In response to the new rule and provisions, Caravan Health is preparing a comment letter and our analysis of some of the changes is below.
Any health systems, physician groups, or other providers who were planning to join the program in January can still join a Caravan Health collaborative ACO – for more information contact us at email@example.com
More Telehealth Fixes and Flexibilities
Caravan Health is encouraged to see CMS continue to ease the way for providers to adopt telehealth and virtual care
. For the foreseeable future, these remote visits will be critical to maintaining patient health and managing a “second wave” health crisis from delayed preventive and acute care for non-COVID-19 conditions. Allowing telehealth services through audio connection, rather than requiring audio-visual, will make a significant difference in rural areas where telecommunications are not always strong or reliable. The expanded access to COVID-19 testing, without a doctor’s order, is an additional step in the right direction to improve health and help our communities return to a new version of normal.
Great Start on ACO Changes, but the Shared Savings Program Will Need More to Weather the Crisis
The major changes affecting MSSP ACOs are generally good news, especially the limit on shared losses for 2020 and the freezing of risk levels for 2021. ACOs should not have to weigh the pros and cons of a new risk arrangement during the pandemic. The new rule will also exclude COVID-19 costs connected to an inpatient stay from the ACO financial methodology. This prevents these temporary high costs from affecting benchmark or ACO expenditure calculations.

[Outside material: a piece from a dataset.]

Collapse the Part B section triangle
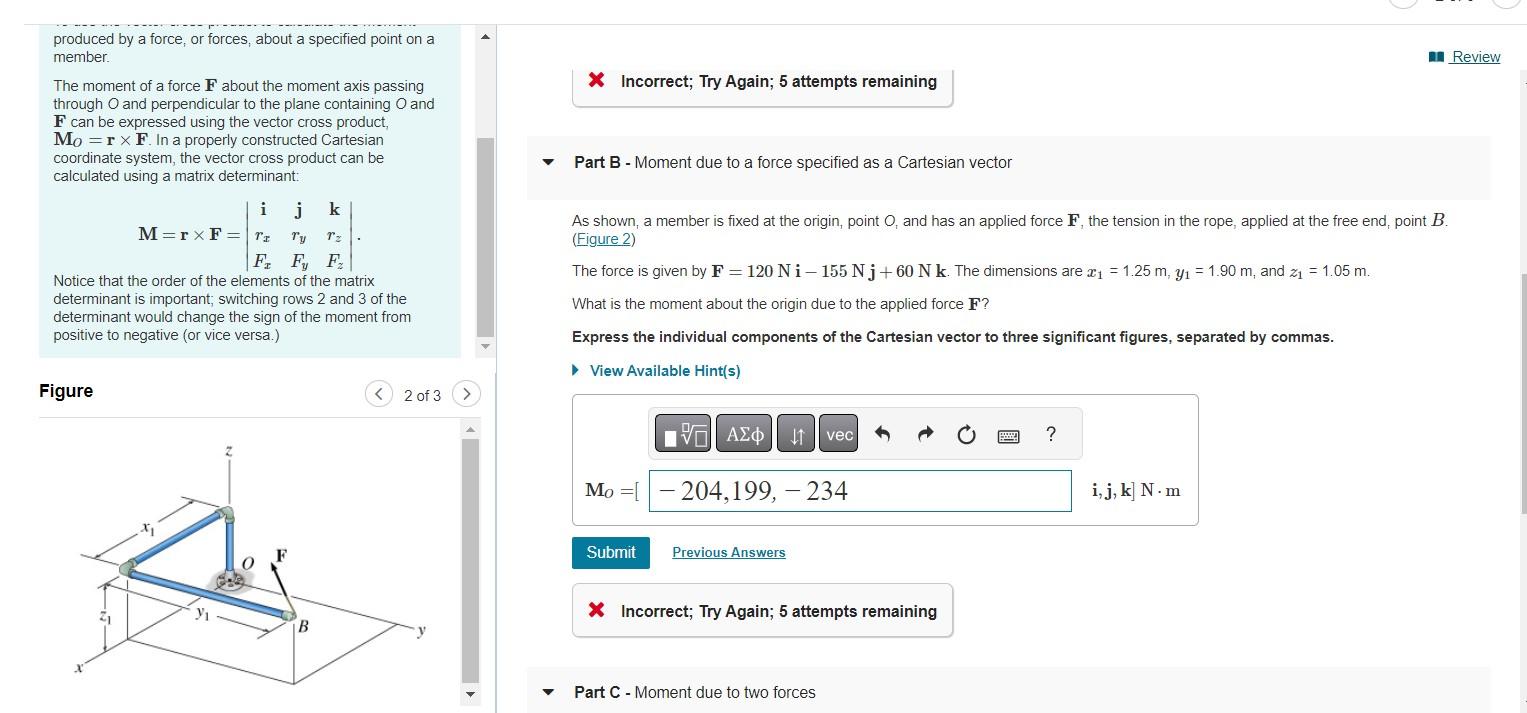Screen dimensions: 1527x713 point(546,162)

Caravan developed an example that demonstrated a hypothetical result from excluding these costs and how it could affect expenditures and benchmarks in high and low COVID-19 areas. Without the exclusions, benchmarks would rise in all areas, whether high and low incidence of COVID-19, due to COVID-related costs nationwide. Excluding those costs brings benchmarks down across the country, ensuring that no ACO earns a “windfall” from a higher than usual benchmark. Excluding these costs will also help protect against losses in heavily impacted areas. CMS will also disregard all ACO losses for the duration of the public health emergency. With both these policies in place, ACO losses should be minimized for much, if not all, of 2020.
Another set of scenarios shows how benchmarks are affected by both (1) reduced volume from decreased Medicare costs and utilization and (2) increased Medicare costs and utilization from hard-hit COVID-19 areas. The new rule addresses the increased costs from COVID-19 care that could raise benchmarks but unfortunately does not include a solution for the decreased utilization and expenditures that could lower benchmarks and make them harder to beat and earn shared savings.
We look forward to seeing a few other changes that could help ACOs to come out of this crisis stronger than ever.
- Disregarding any quality data for 2020, since differentiating quality when primary care volume is plummeting, and many practices are moving to virtual care is near impossible.
- Instead of focusing on traditional ACO savings, losses, and quality measures, reward ACOs to focus on specific tasks that makes best use of their primary care and care management capabilities.
These proposals would keep ACO practices focused on primary care delivery and innovation when volume is nosediving. It is imperative to keep the nearly 500,000 physicians and other clinicians already in ACOs working together during a crisis, maintaining the infrastructure that has already been built. Instead of the traditional ACO incentives, these practices need upfront resources to manage patients whose conditions could deteriorate in the coming months, potentially catching them before we face a second wave of serious illness resulting from deferred preventive care.